2015 IRIS CACHE Fellow of Archaeology
Steve Renette is a PhD candidate at the University of Pennsylvania and Junior Fellow of the Kolb Society at the Penn Museum. He has degrees in the archaeology of Europe, the Mediterranean, and the Near East from Ghent University in Belgium and Leiden University in the Netherlands where he specialized in the early history of the ancient Near East with a focus on Iraq and Iran. He has participated in fieldwork in Belgium, Tunisia, Corsica, Syria, Azerbaijan, the United Arab Emirates, and Iraqi Kurdistan. He is also a member of the Al-Hiba Publication Project for which he has developed a ceramic typology for the Lagash region in southern Iraq.

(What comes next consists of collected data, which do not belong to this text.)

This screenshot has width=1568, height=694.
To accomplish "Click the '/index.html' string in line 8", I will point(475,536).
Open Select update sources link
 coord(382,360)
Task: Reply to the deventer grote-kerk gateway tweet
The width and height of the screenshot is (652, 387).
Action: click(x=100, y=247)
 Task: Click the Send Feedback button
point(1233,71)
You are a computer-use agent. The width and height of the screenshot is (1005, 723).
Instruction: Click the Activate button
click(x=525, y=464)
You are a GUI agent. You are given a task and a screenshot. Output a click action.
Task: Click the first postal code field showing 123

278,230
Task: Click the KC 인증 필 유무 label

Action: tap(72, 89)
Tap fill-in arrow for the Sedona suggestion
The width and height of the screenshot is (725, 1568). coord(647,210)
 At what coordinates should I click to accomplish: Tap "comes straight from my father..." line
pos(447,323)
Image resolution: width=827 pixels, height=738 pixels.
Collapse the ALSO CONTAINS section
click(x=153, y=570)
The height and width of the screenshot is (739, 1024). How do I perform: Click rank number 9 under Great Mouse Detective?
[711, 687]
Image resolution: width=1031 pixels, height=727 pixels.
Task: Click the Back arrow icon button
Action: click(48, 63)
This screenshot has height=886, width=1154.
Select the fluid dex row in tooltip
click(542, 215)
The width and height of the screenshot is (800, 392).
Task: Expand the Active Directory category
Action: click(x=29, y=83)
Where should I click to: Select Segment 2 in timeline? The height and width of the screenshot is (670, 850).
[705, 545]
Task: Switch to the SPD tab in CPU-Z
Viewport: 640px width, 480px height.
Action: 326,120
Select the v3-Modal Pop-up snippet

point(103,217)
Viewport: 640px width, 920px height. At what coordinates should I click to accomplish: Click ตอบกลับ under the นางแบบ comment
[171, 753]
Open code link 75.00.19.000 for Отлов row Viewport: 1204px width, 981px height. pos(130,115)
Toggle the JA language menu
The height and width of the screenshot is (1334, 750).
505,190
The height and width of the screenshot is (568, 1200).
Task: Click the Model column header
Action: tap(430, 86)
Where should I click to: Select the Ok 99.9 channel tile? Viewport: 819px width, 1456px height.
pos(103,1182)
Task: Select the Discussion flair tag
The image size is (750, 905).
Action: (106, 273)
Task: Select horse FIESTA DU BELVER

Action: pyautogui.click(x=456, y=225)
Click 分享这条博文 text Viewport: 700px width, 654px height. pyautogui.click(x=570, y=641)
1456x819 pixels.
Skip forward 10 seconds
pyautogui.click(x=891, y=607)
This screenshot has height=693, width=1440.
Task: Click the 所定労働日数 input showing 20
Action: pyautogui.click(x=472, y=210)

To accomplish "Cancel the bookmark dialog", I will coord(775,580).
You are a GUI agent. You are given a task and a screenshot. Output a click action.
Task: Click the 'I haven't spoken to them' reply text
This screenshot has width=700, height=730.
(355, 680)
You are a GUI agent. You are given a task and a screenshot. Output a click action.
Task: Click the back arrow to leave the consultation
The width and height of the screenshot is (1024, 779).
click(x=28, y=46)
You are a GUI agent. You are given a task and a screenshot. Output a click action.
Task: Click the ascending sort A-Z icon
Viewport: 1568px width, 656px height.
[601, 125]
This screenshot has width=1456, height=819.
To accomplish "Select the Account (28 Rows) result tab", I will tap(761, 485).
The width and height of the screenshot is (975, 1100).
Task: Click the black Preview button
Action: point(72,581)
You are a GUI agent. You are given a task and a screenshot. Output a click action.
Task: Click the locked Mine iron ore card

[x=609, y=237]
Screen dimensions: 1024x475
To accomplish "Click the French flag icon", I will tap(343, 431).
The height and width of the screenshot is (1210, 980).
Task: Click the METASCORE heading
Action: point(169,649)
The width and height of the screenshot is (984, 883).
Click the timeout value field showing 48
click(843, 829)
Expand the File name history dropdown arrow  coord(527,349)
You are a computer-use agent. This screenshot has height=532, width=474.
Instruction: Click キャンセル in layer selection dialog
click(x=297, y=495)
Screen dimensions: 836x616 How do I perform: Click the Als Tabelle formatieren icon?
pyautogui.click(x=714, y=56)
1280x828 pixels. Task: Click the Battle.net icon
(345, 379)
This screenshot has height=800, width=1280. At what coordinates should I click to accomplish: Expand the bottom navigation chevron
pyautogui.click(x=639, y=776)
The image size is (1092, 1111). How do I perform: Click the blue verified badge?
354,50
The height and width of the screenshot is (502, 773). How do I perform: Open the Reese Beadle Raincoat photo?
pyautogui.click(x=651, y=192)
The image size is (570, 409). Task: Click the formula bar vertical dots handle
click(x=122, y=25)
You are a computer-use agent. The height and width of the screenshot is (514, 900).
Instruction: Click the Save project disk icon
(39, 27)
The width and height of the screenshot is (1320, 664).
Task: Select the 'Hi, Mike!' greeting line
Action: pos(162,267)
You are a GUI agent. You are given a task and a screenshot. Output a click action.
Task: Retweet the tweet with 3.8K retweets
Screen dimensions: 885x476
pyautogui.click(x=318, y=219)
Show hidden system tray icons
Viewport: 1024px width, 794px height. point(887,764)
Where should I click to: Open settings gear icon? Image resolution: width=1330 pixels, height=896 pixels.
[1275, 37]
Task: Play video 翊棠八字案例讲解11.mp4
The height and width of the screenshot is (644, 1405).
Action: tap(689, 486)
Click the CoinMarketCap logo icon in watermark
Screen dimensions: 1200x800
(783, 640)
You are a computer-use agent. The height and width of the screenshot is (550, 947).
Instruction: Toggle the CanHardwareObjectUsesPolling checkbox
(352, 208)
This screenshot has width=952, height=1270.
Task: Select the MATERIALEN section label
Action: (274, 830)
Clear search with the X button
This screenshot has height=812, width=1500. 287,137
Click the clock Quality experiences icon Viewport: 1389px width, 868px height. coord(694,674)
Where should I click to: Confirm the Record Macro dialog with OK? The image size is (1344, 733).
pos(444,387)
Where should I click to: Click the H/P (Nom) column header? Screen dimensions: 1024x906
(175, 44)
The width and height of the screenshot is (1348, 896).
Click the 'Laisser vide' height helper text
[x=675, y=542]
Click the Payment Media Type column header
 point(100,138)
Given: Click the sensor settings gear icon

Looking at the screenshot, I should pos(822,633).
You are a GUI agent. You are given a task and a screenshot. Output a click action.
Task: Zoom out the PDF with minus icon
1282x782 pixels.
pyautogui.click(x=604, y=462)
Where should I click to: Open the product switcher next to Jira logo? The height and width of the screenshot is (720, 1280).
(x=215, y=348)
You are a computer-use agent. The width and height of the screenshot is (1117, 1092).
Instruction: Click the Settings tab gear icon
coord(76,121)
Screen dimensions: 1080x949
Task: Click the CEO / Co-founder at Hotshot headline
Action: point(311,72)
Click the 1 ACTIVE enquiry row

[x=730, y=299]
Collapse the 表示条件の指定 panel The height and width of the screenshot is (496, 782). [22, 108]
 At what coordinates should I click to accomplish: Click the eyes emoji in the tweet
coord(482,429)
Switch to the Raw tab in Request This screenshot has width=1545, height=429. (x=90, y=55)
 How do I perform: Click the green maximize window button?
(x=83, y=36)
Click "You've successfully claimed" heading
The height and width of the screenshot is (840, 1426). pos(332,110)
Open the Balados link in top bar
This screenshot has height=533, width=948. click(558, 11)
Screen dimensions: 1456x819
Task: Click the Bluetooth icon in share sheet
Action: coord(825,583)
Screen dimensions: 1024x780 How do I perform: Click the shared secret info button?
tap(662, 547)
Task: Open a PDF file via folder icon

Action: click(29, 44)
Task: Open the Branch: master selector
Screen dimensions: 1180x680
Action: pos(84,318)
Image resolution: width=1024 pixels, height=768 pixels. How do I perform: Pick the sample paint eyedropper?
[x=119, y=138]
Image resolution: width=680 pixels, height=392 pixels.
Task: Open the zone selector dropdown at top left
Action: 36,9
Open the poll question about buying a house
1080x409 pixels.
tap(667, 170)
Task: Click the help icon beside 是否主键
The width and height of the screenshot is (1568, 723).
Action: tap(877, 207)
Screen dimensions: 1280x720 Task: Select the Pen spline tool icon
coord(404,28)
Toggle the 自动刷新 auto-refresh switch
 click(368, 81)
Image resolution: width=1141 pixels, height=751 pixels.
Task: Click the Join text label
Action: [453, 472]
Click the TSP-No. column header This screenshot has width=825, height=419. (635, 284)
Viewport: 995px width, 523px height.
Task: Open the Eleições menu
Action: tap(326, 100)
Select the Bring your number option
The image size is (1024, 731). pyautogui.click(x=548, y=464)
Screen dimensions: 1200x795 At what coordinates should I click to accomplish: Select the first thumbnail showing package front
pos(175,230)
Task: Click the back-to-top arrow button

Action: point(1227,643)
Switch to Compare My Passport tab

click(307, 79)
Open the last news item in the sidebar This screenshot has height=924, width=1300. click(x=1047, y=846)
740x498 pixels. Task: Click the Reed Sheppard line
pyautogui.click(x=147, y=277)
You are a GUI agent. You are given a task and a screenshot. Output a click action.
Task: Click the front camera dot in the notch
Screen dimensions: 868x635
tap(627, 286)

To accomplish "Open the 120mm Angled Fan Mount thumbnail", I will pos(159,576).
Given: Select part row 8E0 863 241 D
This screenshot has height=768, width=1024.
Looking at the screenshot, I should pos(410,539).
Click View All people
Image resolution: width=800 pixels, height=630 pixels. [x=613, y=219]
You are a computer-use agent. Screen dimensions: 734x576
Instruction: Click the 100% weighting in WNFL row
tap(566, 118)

His primary research focuses on the beginning of the Bronze Age in the Zagros region –the interface between the Mesopotamian lowlands and the Iranian highlands. He is particularly interested in the interconnectivity of the numerous valleys spread throughout the Zagros region and how regional communication patterns in this mountainous landscape shaped the rise of ethnic groups and political entities that are known from later historical sources. As case studies, he is analyzing the settlement patterns documented by the unpublished Mahi Dasht Survey Project (conducted by L. Levine of the Royal Ontario Museum in Toronto) in the Kermanshah region, and he has set up an excavation project at Kani Shaie in the Bazyan Valley south of Sulaimaniyah in collaboration with colleagues of the University of Coimbra (Portugal).